#### [Problem to work on]
Verbatim copy, pictures excluded: every line from the one with "Click the Africa CDC Vaccine Dashboard title" through the final line of the data below, and no other line.

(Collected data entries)
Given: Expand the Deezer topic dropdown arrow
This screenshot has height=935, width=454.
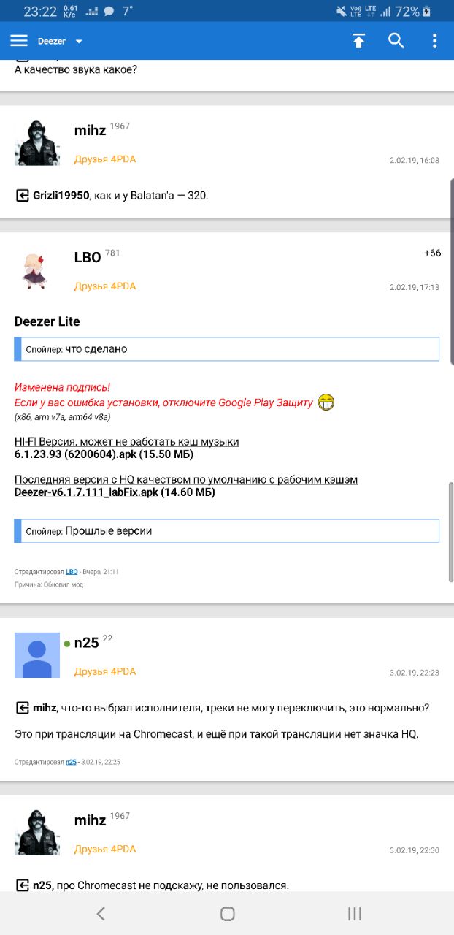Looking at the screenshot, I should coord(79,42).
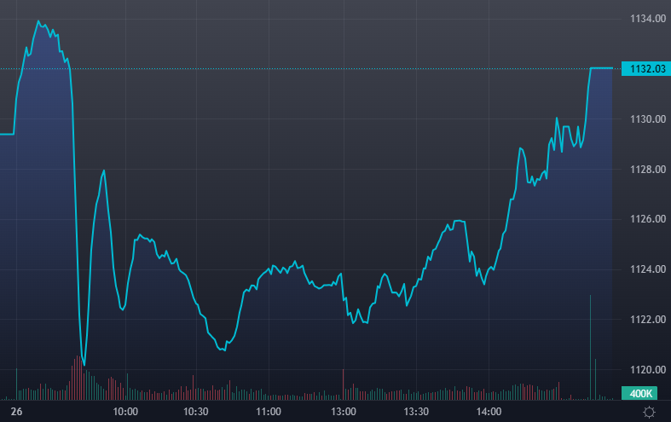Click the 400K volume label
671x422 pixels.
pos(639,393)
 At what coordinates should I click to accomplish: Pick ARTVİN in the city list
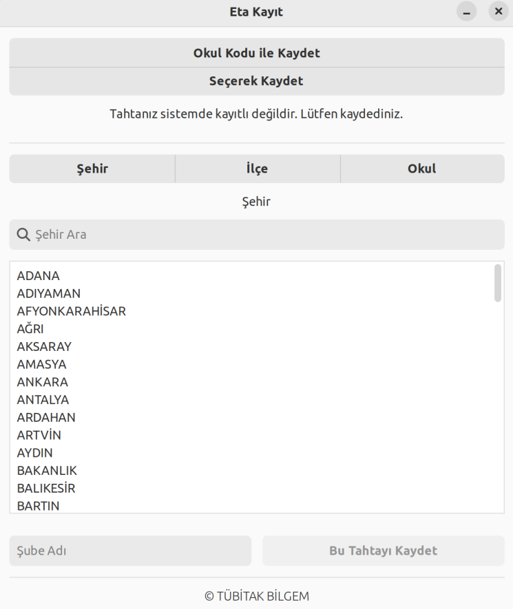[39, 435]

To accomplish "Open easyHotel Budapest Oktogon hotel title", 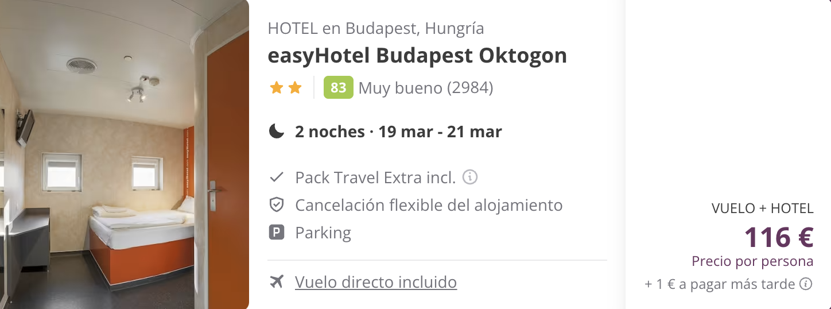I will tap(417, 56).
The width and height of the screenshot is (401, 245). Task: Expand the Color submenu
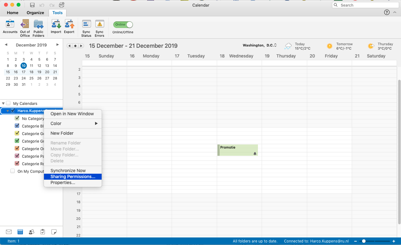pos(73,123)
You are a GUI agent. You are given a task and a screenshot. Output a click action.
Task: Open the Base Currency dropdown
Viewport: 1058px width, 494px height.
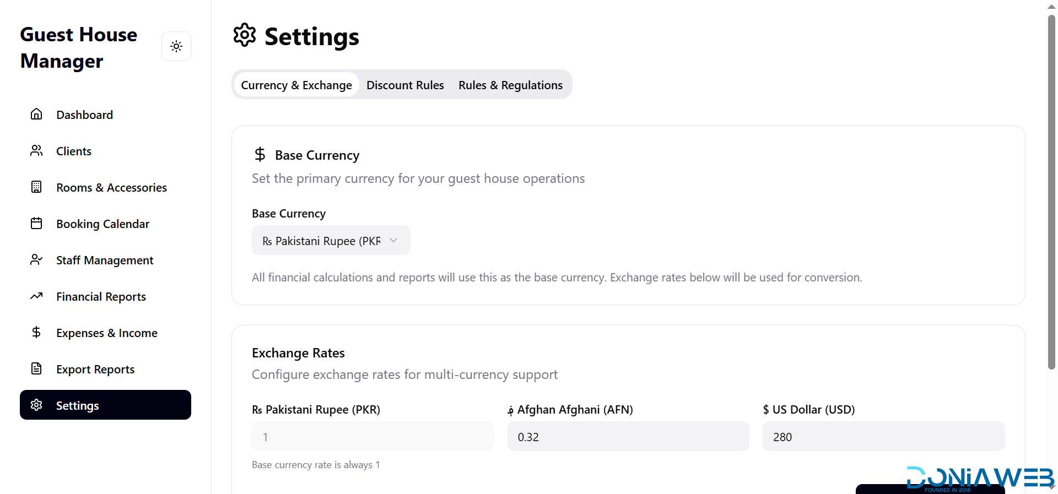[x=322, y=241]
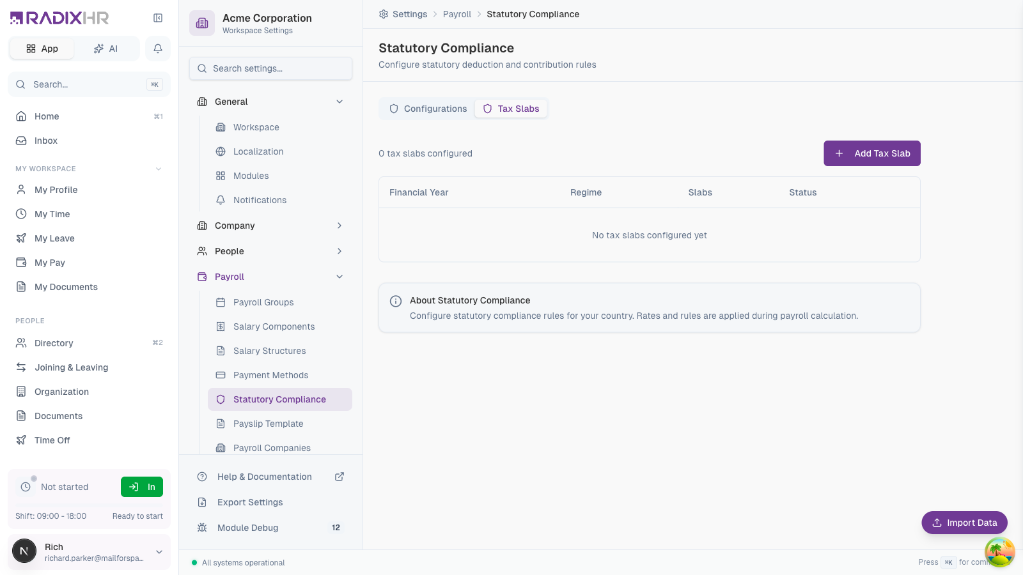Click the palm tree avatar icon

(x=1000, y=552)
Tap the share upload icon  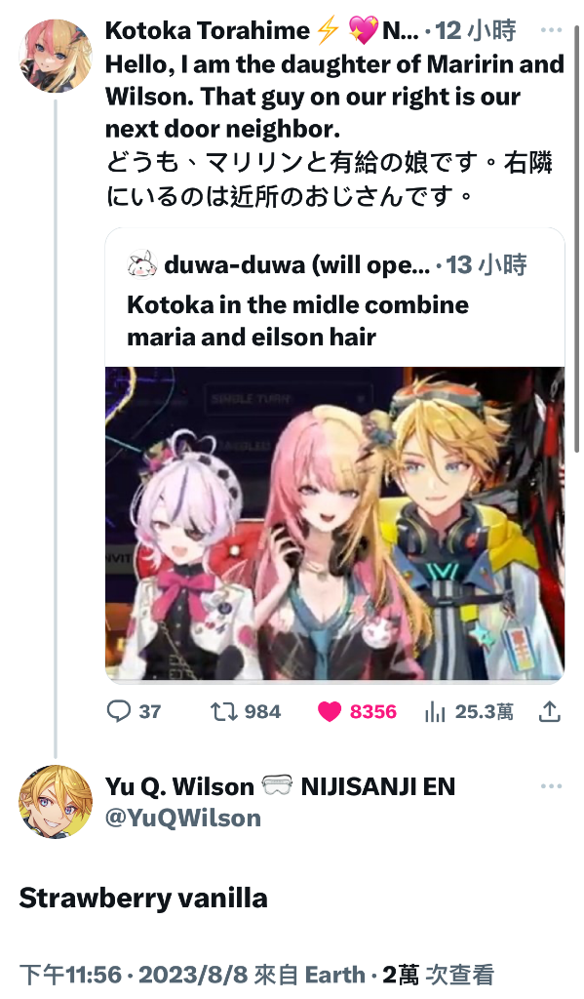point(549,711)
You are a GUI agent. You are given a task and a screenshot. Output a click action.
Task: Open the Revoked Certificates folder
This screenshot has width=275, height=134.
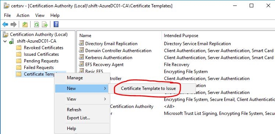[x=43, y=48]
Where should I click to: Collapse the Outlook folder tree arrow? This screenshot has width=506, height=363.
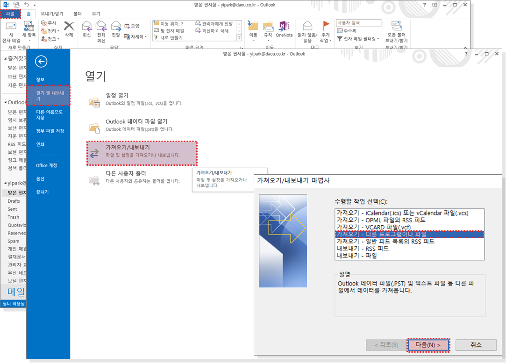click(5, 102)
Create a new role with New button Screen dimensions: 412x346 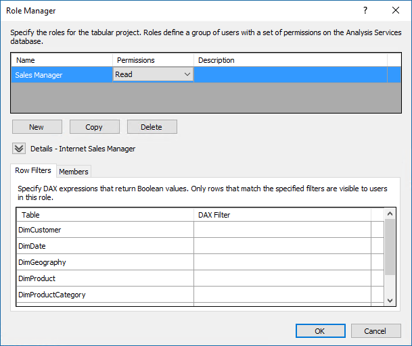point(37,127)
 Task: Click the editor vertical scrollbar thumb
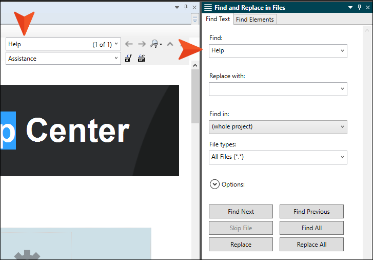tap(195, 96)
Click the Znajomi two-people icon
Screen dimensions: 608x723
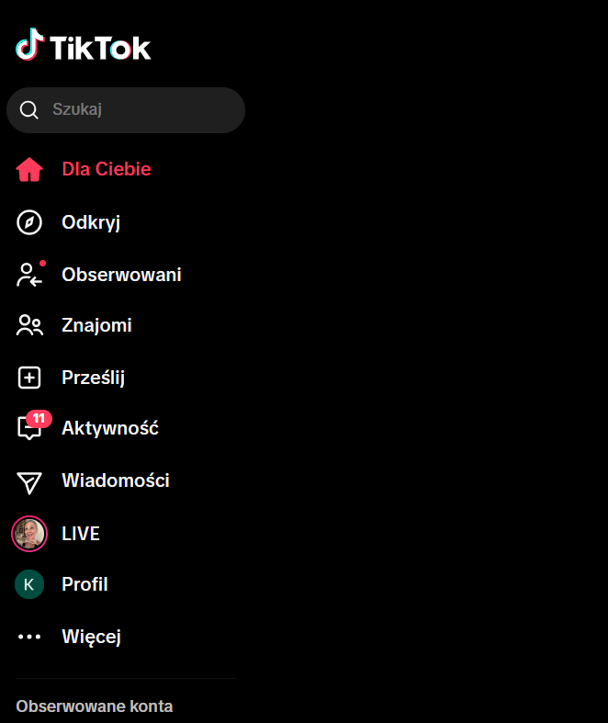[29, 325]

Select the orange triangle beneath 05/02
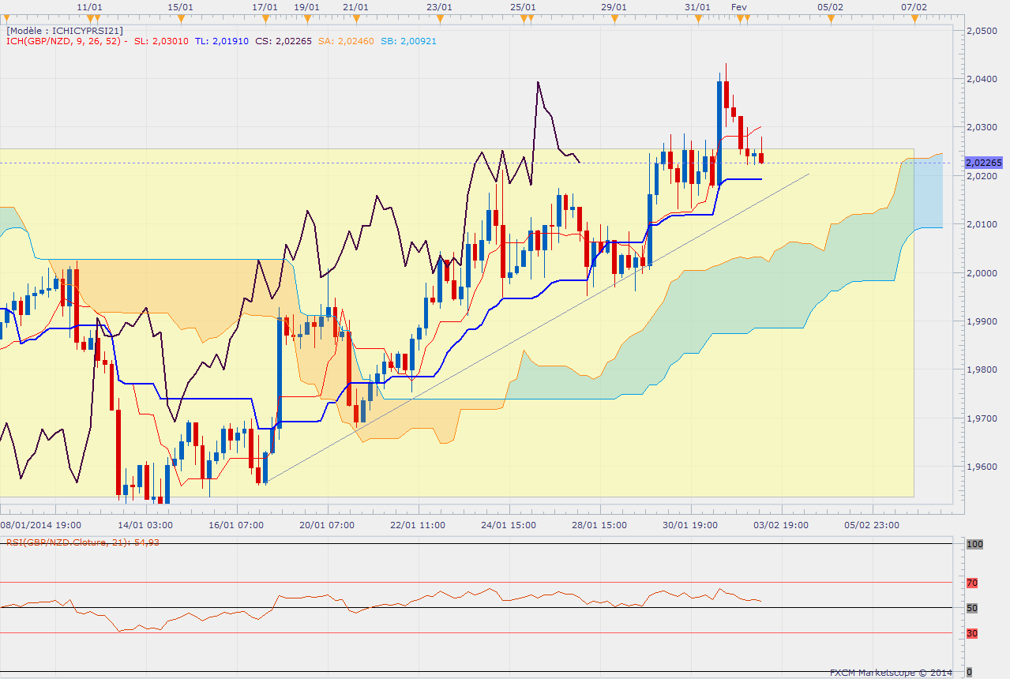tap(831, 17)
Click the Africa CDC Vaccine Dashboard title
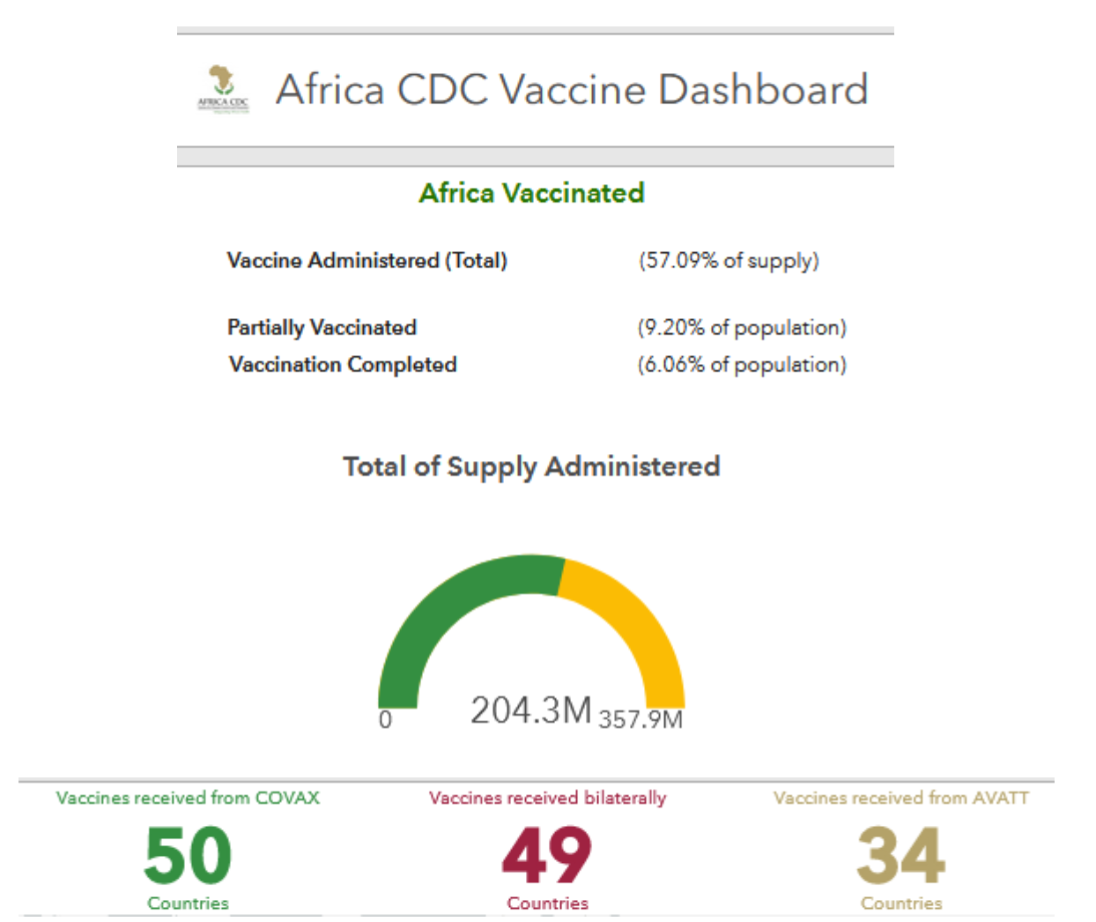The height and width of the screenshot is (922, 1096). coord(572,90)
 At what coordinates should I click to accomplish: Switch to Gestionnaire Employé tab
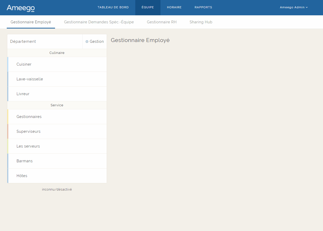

#### [Response area]
Click the Africa CDC Vaccine Dashboard title
The height and width of the screenshot is (922, 1096). coord(572,90)
 At what coordinates should I click to accomplish: Switch to Gestionnaire Employé tab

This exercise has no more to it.